Today's edition of quick hits:
* It's a safe bet this is going to be interesting: "Michael Cohen, former lawyer and fixer to President Donald Trump, has agreed to testify publicly before Congress early next month before he goes to prison."
* Points for effort? "Senate Democrats, led by Senate Minority Leader Chuck Schumer and Maryland Sens. Chris Van Hollen and Ben Cardin, asked for a request for unanimous consent -- agreement from all 100 senators -- to vote on bills to reopen the government on Thursday, only for Senate Majority Leader Mitch McConnell to deny it."

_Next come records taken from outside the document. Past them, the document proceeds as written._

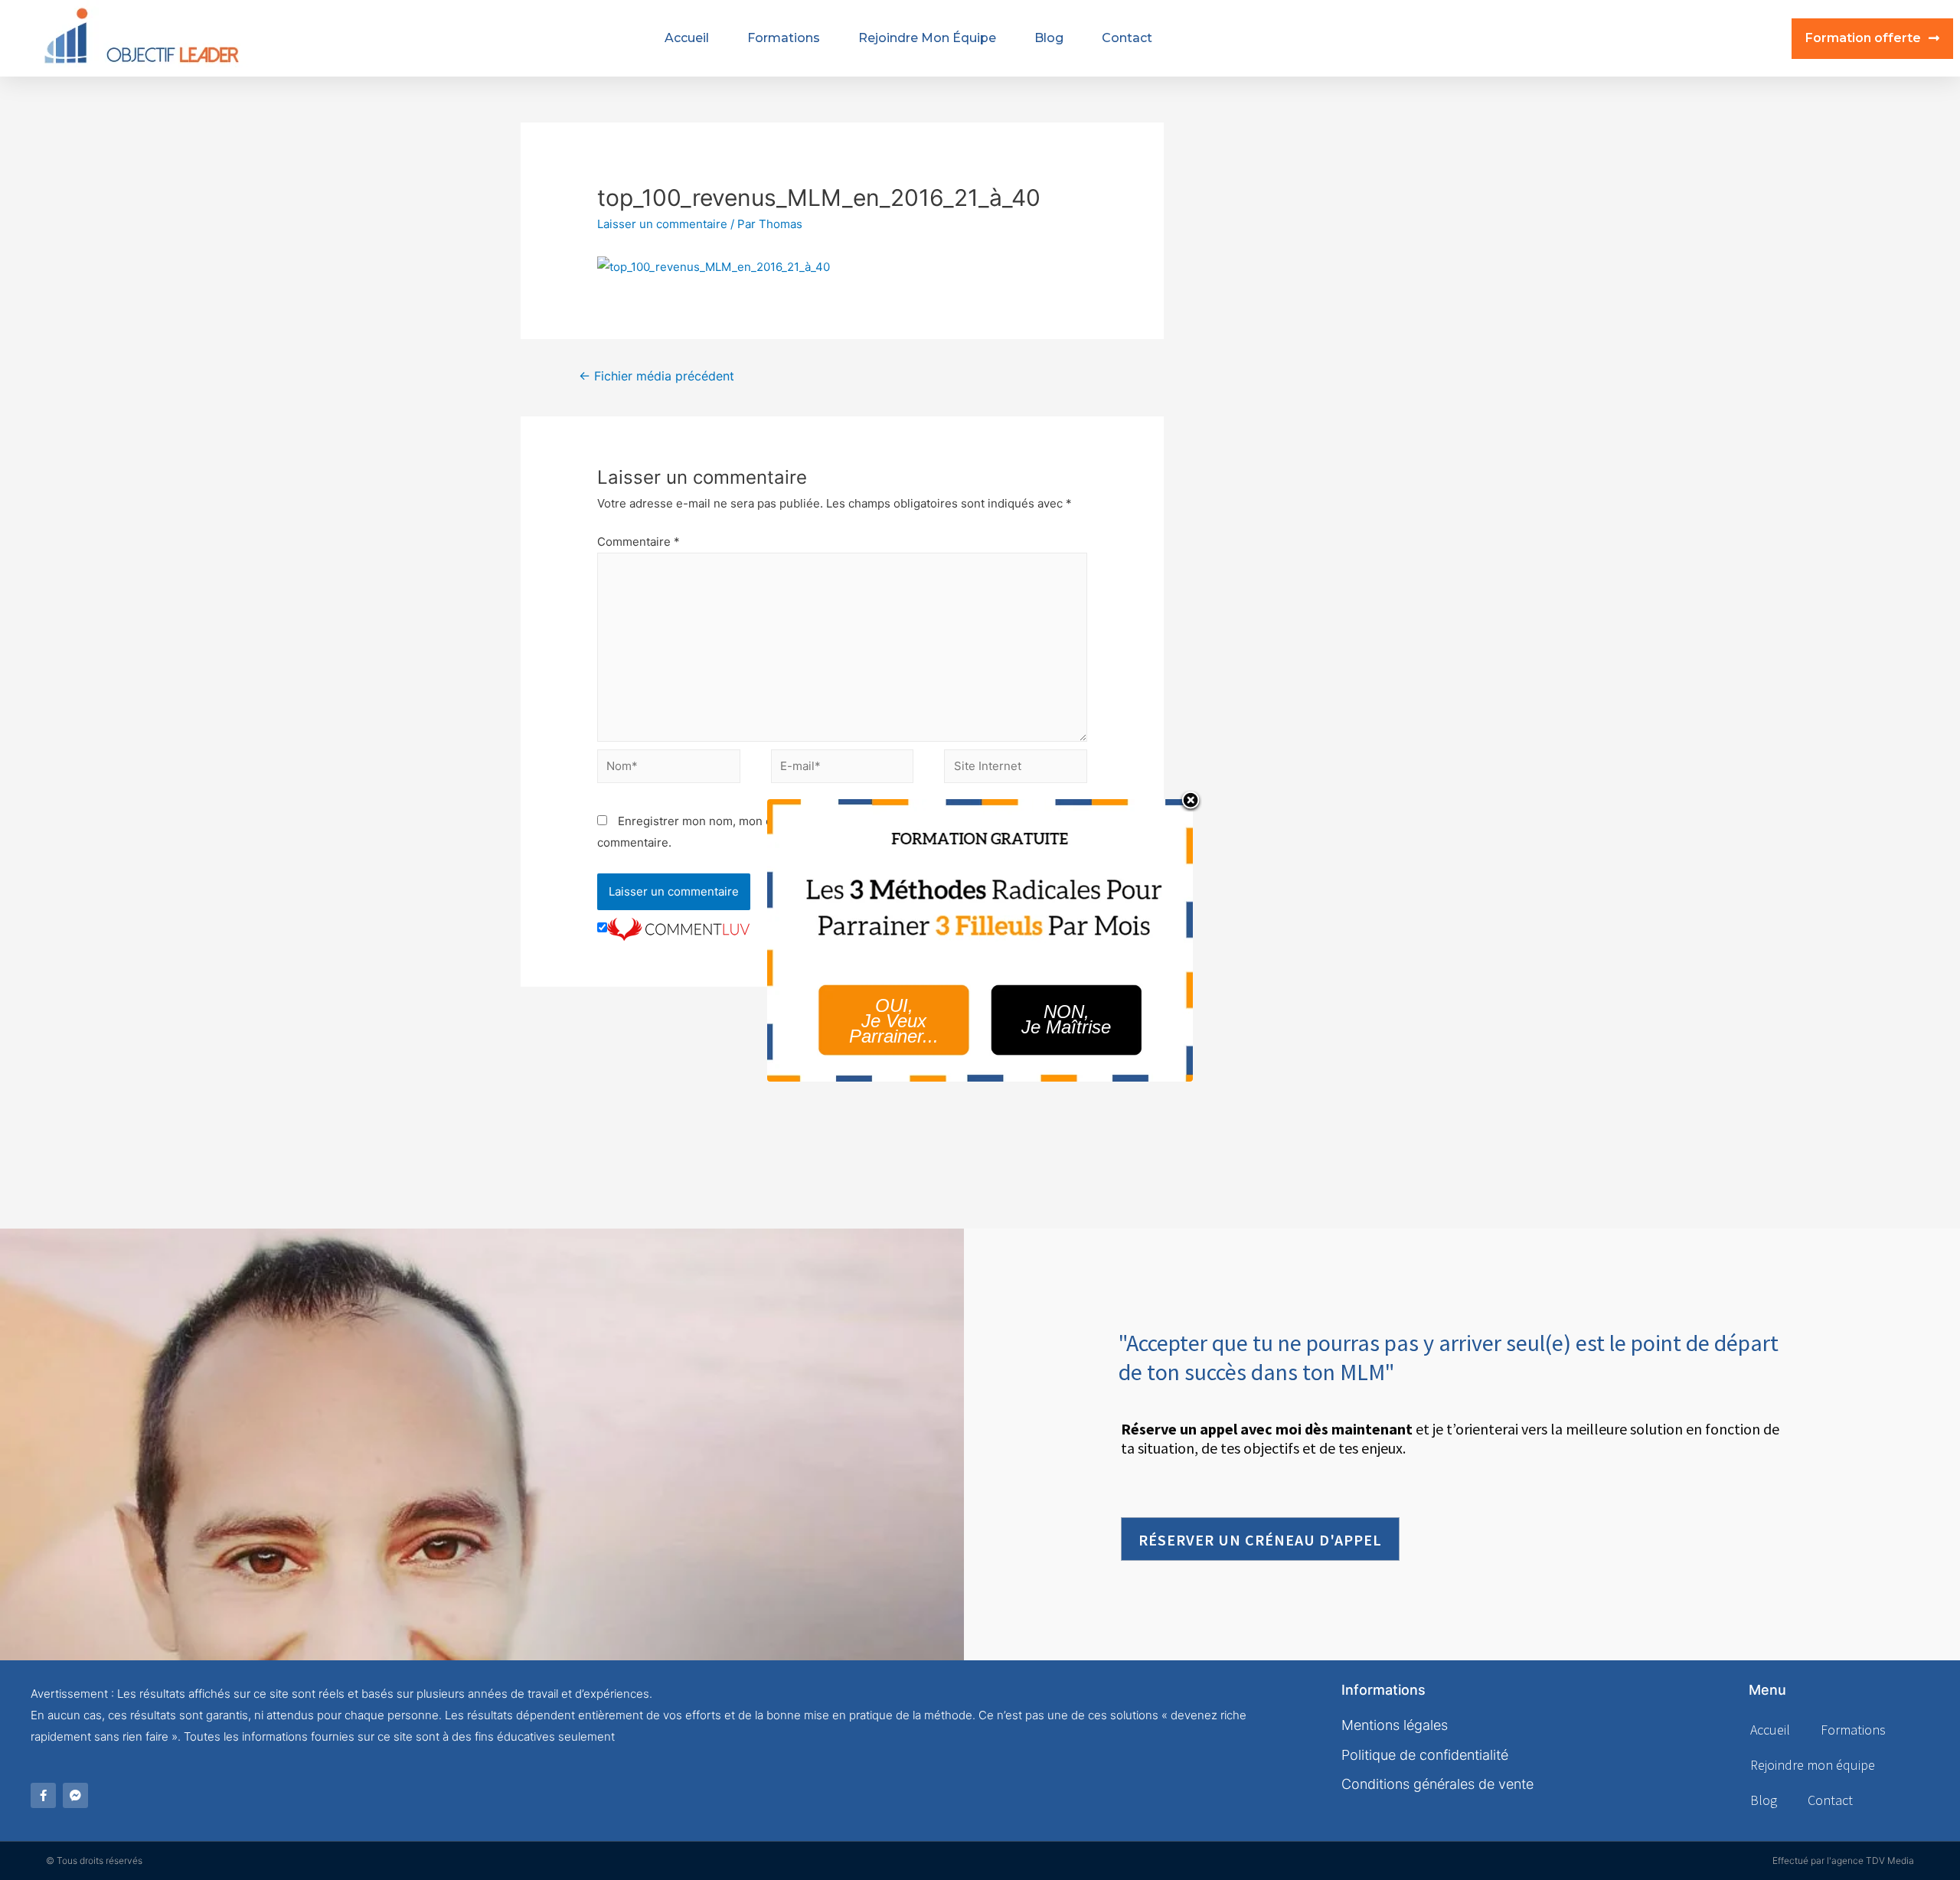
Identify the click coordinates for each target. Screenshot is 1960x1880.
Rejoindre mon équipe (927, 38)
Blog (1048, 38)
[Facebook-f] (43, 1795)
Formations (783, 38)
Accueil (687, 38)
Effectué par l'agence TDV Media (1843, 1860)
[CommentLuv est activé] (678, 928)
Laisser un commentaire (662, 224)
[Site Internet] (1015, 769)
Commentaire (638, 541)
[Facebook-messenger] (75, 1795)
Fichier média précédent (656, 376)
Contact (1127, 38)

* Seems relevant: "President Donald Trump has repeatedly advocated for a steel slat design for his border wall, which he described as 'absolutely critical to border security' in his Oval Office address to the nation Tuesday. But Department of Homeland Security testing of a steel slat prototype proved it could be cut through with a saw, according to a report by DHS."
* Radical nonsense: "Secretary of State Mike Pompeo delivered a scathing rebuke of the Obama administration's Mideast policies on Thursday, accusing the former president of "misguided" thinking that diminished America's role in the region while harming its longtime friends and emboldening Iran."
* The effects of the shutdown continue: "The two-week-old shutdown has halted one of the federal government's most important public health activities, the inspections of chemical factories, power plants, oil refineries, water treatment plants, and thousands of other industrial sites for pollution violations."
* This, too: "The association that represents thousands of FBI agents warned Thursday that a partial government shutdown could cause laboratory delays, reduce money for investigations and make it harder to recruit and retain agents."
* Quite a story: "The former commander of Guantánamo Navy base is under arrest, accused of covering up an affair and fight he had with a base worker who soon afterward was found drowned in the bay, according to an indictment obtained by McClatchy."
* Keep in mind, Montana is a border state, but it borders Canada, not Mexico: "Montana Senate President Scott Sales plans to introduce a bill that would have the state of Montana direct $8 million in funding to a wall along the U.S. southern border."
Anything to add? Consider this an open thread.